*****《ある町の社会教育委員のメモ》*****

【教育としての社会教育?】


 社会教育は改めて述べるまでもなく教育です。教育は明日をめざすことが基盤です。人にとって明日とは,夢や希望です。そう考えてくるとき,社会教育は夢や希望を語ってきたかということが自らに問いかけるべき質問となります。先にこの欄でも述べた「役に立つ社会教育」というフレーズも,明日の希望の実現にとって役に立つかという自問となります。課題を見つけて解決に向けた活動をすることが当面の社会教育活動になっていますが,そこでは希望が何かという肝心な点が必ずしも明らかにはなっていません。社会教育は今こそ希望を語らなければなりません。実のところ,課題を見つけるためには,めざす希望という目標が無ければなりません。
 教育とは人を対象とするものであり,したがって希望はどんな人になりたいかという形になるはずです。人づくりがキーワードになる所以です。簡単に言ってしまえば,「社会教育が目指そうとしている人物像」を語ることが社会教育に携わる者の役割でしょう。

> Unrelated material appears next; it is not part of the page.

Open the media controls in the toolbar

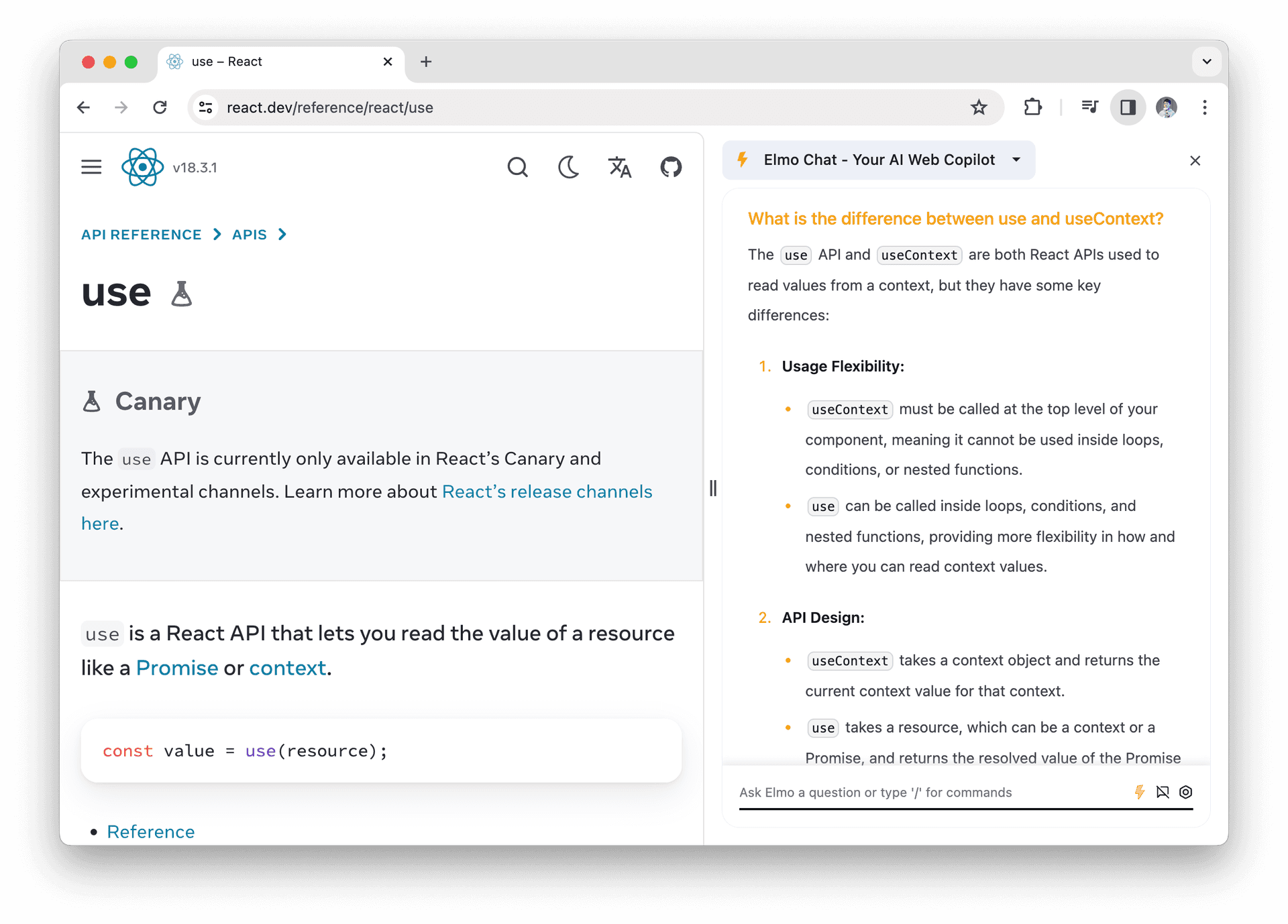(x=1089, y=107)
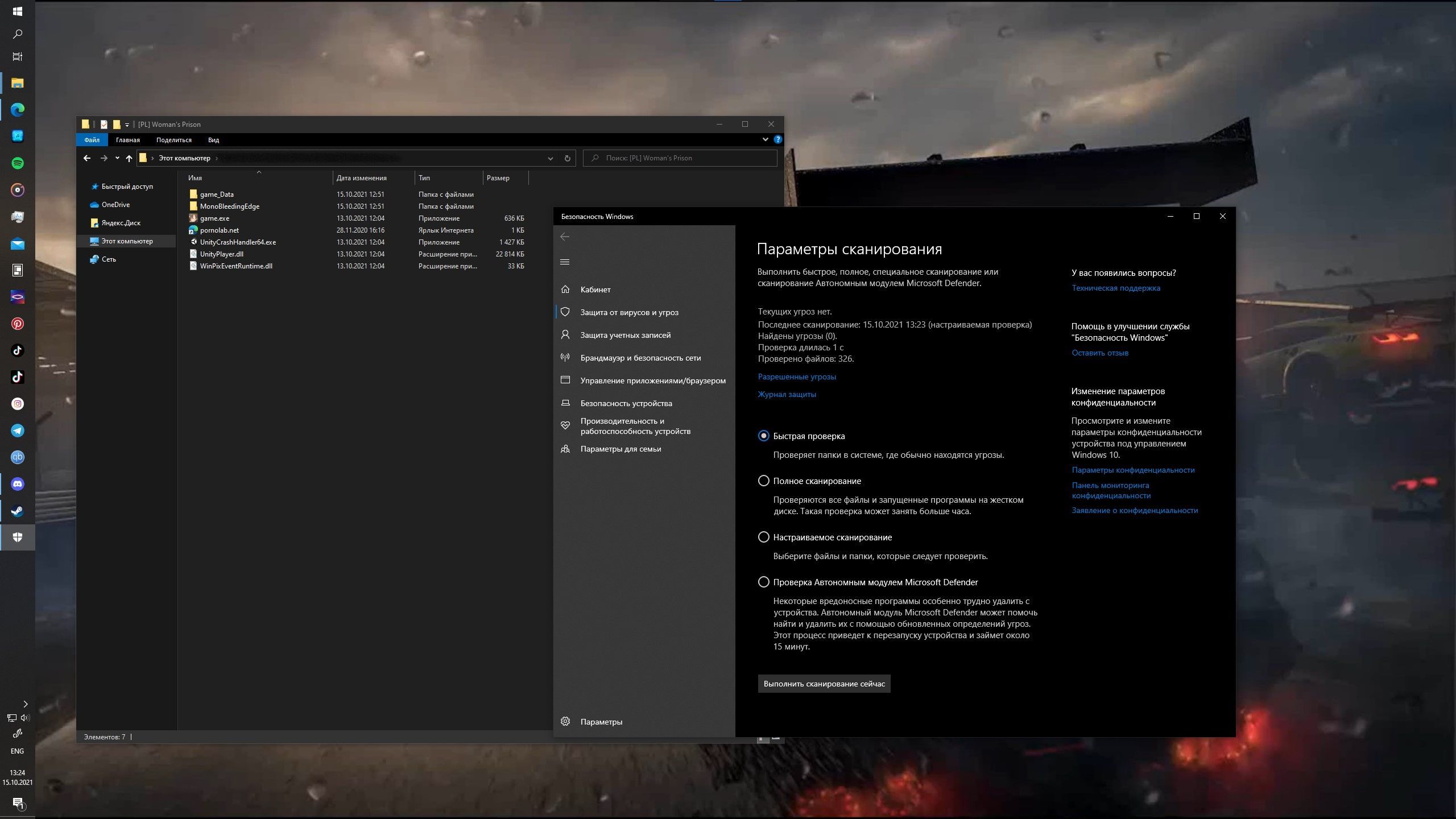Choose Настраиваемое сканирование radio button

[x=763, y=537]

 数年前には,生涯学習による人づくり(まちづくり)がそこかしこで喧伝されていました。ところが,実務的な部分で機能不全に見舞われ,思うように定着ができていません。行政の実務レベルで扱いに苦慮しています。例えば,生涯学習に対して責任を持つのは何処の部局かということが,必ずしも共通理解できていません。社会教育部局が生涯学習部局に看板替えをしたのが関の山で,それがかえって生涯学習を誤解させることになっています。生涯学習を支援する体制は行政のすべての分野にまたがり,すべてを動かす権限を持つ首長部局の管掌事項であるべきです。生涯学習の魔力に魅せられたのは仕方のないことですが,馴染みがなかったことに加えて,あまりに大きな期待を寄せたために,既存の体制では御しきれなかったようです。
 生涯学習が頓挫状態にあるもう一つの理由は,生涯学習と社会教育を,その性格の違いを顧慮することなくなんとなく同居させたことです。一つの区別の仕方は,形容詞をつけてみることです。例えば,「私の生涯学習」,「私たちの社会教育」と対比してみることができます。つまり,学習は学習者個人に帰せられるものであり,教育は集団を対象とするものという一般的な暗黙の了解を際立たせるのです。そこを曖昧にしたまま混同するから,うまくいかなくなります。さらに言えば,生涯学習は生涯という個人のライフステージを軸としており,一方で社会教育は人の横のつながりをベースにしています。つまり,理念とする構造が全く違っています。

 生涯学習と社会教育は似て非なるものではありますが,だからといって接点がないということではありません。いずれも今生きている人の明日の幸せを願う活動であることは明らかです。ところで現状は,例えば国際化・情報化・少子高齢化といった変動に直面して,人はこれからどう生きていけばいいのかという対応に苦慮しています。追い掛けられているから,先行きを考える暇がありません。そこで一度立ち止まって,人は何を求めて情報化を実現してきたのか,考える必要があります。何を目指しているのかを自己確認しなければ,社会活動は目標を見失います。

 ともあれ,社会教育委員は社会教育のなんたるかを再構築する時機にあると思われます。というより,新しい社会教育を構築するときであると認識した方がいいのかもしれません。その手始めとして,これまでがどうであったということから視点を逆転し,明日を見る視点が求められます。振り出しに戻りますが,社会教育は夢や希望を語り始めるべきと考えています。(この稿は改めて続けていかなければなりません)。